# [WHAT NEEDS TO BE DONE]
The lines to copy from the listing below are those that contain the string "will".

◇ ◇ ◇ ◇ ◇

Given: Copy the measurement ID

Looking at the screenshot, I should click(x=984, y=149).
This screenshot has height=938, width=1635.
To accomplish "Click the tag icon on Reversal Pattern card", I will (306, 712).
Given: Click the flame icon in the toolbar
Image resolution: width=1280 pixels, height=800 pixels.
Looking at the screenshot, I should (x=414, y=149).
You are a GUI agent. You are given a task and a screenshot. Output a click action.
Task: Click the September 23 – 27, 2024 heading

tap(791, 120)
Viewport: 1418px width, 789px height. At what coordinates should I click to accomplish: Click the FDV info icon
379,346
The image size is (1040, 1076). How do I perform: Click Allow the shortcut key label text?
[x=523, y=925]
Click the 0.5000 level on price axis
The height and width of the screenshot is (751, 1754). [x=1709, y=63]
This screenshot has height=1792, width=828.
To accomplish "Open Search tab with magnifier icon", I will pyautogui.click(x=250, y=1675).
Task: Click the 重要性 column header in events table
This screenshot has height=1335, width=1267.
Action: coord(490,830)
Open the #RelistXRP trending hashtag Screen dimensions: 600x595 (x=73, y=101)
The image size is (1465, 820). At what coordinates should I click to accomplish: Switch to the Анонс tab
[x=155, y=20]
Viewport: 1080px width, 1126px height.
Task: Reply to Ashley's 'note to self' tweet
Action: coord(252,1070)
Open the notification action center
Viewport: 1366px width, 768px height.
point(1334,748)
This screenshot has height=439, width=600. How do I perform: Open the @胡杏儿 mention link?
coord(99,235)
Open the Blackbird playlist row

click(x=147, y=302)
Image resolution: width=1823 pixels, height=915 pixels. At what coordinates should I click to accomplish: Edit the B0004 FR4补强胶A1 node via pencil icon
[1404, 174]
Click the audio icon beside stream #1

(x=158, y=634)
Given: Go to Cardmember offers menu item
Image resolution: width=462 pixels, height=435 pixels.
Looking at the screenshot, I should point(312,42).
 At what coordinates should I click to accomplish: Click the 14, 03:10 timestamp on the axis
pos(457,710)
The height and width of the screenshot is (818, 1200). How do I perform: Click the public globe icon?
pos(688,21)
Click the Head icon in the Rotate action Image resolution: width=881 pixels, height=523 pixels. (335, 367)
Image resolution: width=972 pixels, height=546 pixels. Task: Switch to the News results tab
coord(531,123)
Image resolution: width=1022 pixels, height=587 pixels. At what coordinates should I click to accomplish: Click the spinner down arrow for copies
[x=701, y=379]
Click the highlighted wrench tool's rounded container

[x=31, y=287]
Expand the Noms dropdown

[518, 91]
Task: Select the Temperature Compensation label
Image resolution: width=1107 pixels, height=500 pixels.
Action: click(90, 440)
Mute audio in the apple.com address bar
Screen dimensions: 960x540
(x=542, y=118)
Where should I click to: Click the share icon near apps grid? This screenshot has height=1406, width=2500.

◇ ◇ ◇ ◇ ◇

# [ANSWER FOR THIS EXERCISE]
To accomplish "Click the tag icon on Reversal Pattern card", I will (306, 712).
To accomplish "Open Search tab with magnifier icon", I will pyautogui.click(x=250, y=1675).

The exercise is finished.